# P3.09 for 501, 508, 510 is out



## manicd (Jan 30, 2003)

According to the Dish website, this version was released 4 Aug 2006.

I now have it on one of my 501s and on my 510. 

No NBR yet. (who cares)

So what bugs does this release fix??


----------



## fpembleton (Jun 19, 2005)

My 501 and 510 just upgraded to the 3.60.


----------



## Frostwolf (May 10, 2006)

fpembleton said:


> My 501 and 510 just upgraded to the 3.60.


notice anything different maybe fixed right finally?

Edit* I take that back, thats asking for a maricle.


----------



## fpembleton (Jun 19, 2005)

I can't see any change between the 3.09 and 3.60 versions. Not sure what it modified.


----------



## manicd (Jan 30, 2003)

Frostwolf said:


> notice anything different maybe fixed right finally?


No, but, I didn't really see anything wrong with the last release. (knocks on wood)


----------



## manicd (Jan 30, 2003)

Just got the upgrade on my last 301. They must have rolled this one out to just about everybody at once. 

Does anyone know what exactly this upgrade was supposed to be for??


----------



## BobaBird (Mar 31, 2002)

So this thread doesn't get missed in future searches, the software is called P360. Don't want to mix it up with L(same numbers) for another model.

manicd, looks like you crossed a line (visually, not offensively ) when you checked the Dish software chart.


----------



## IndyCision (Apr 13, 2004)

How about the new System info screen. Is that from 309 or 360?


----------



## James Long (Apr 17, 2003)

We've had the three page system info for a long time.


----------



## harsh (Jun 15, 2003)

manicd said:


> No, but, I didn't really see anything wrong with the last release. (knocks on wood)


I'm still boggled by the amount of time my 508 spends running its hard disk. Seems like it spins up every 30-40 minutes. Maybe they think they can wear them out faster that way.


----------



## IndyCision (Apr 13, 2004)

James Long said:


> We've had the three page system info for a long time.


And here I thought I may have found something. :shrug: 
I haven't been in the sys info since there was a problem with the new smart card they did not send me.

Oh well....


----------



## cdoyle (Feb 3, 2005)

harsh said:


> I'm still boggled by the amount of time my 508 spends running its hard disk. Seems like it spins up every 30-40 minutes. Maybe they think they can wear them out faster that way.


That's exactly what I think they are doing. The more that wear out now, the less they have to deal with when Mpeg4 upgrade time approaches. Plus good way to get people off those DVR FEE Free recievers too.

+++

# Work instructions
Repeat the portion of the forum thread starting with "According to the" and going on through "this release fix??". Rely on nothing but the forum thread above.

# Provided records

+++

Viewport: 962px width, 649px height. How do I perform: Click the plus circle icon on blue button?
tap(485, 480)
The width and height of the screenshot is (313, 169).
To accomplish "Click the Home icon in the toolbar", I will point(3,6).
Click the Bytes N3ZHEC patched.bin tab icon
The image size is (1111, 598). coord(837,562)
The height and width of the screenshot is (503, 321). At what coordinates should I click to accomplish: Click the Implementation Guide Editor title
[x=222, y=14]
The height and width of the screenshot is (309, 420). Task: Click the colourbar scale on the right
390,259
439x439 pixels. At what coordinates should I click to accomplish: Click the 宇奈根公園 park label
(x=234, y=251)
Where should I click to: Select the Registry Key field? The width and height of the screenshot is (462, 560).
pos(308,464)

+++

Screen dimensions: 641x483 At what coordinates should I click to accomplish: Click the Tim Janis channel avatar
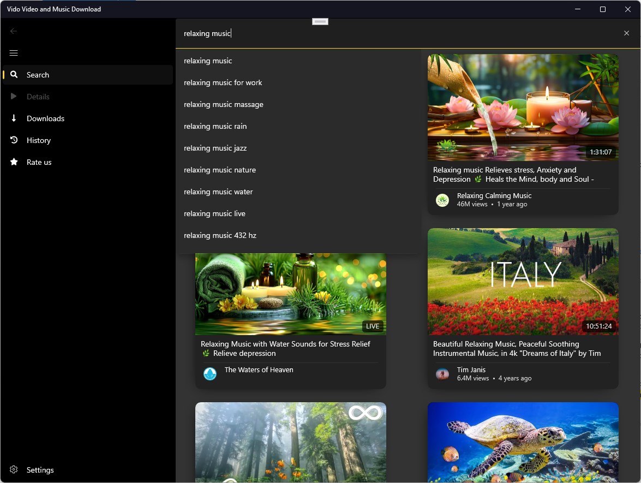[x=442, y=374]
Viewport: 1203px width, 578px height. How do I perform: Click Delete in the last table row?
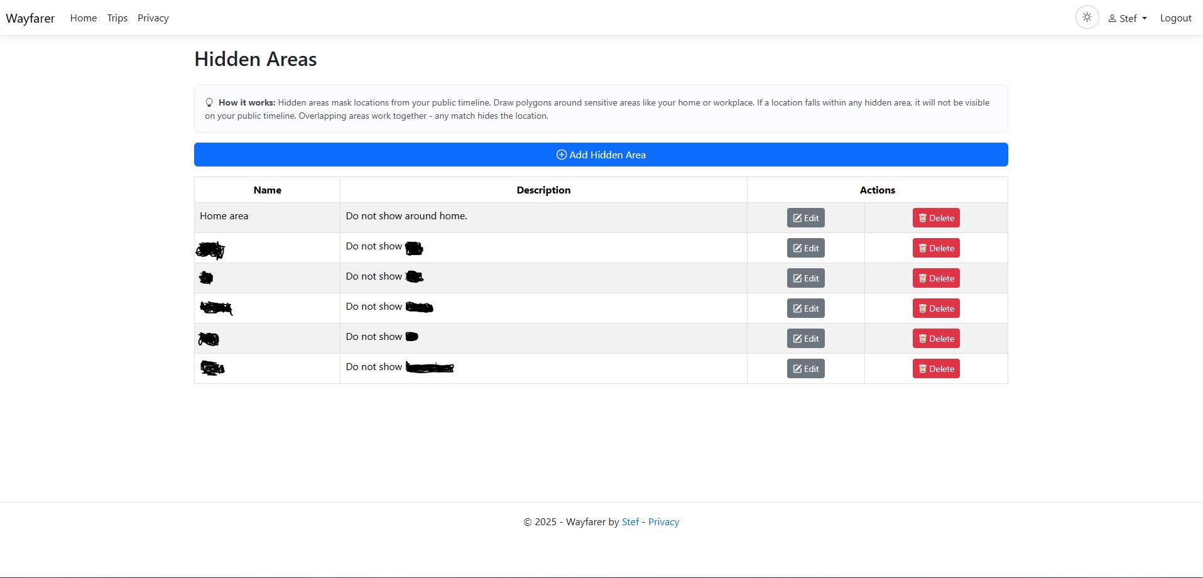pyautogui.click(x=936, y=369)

+++

# Written solution
According to the Dish website, this version was released 4 Aug 2006.

I now have it on one of my 501s and on my 510. 

No NBR yet. (who cares)

So what bugs does this release fix??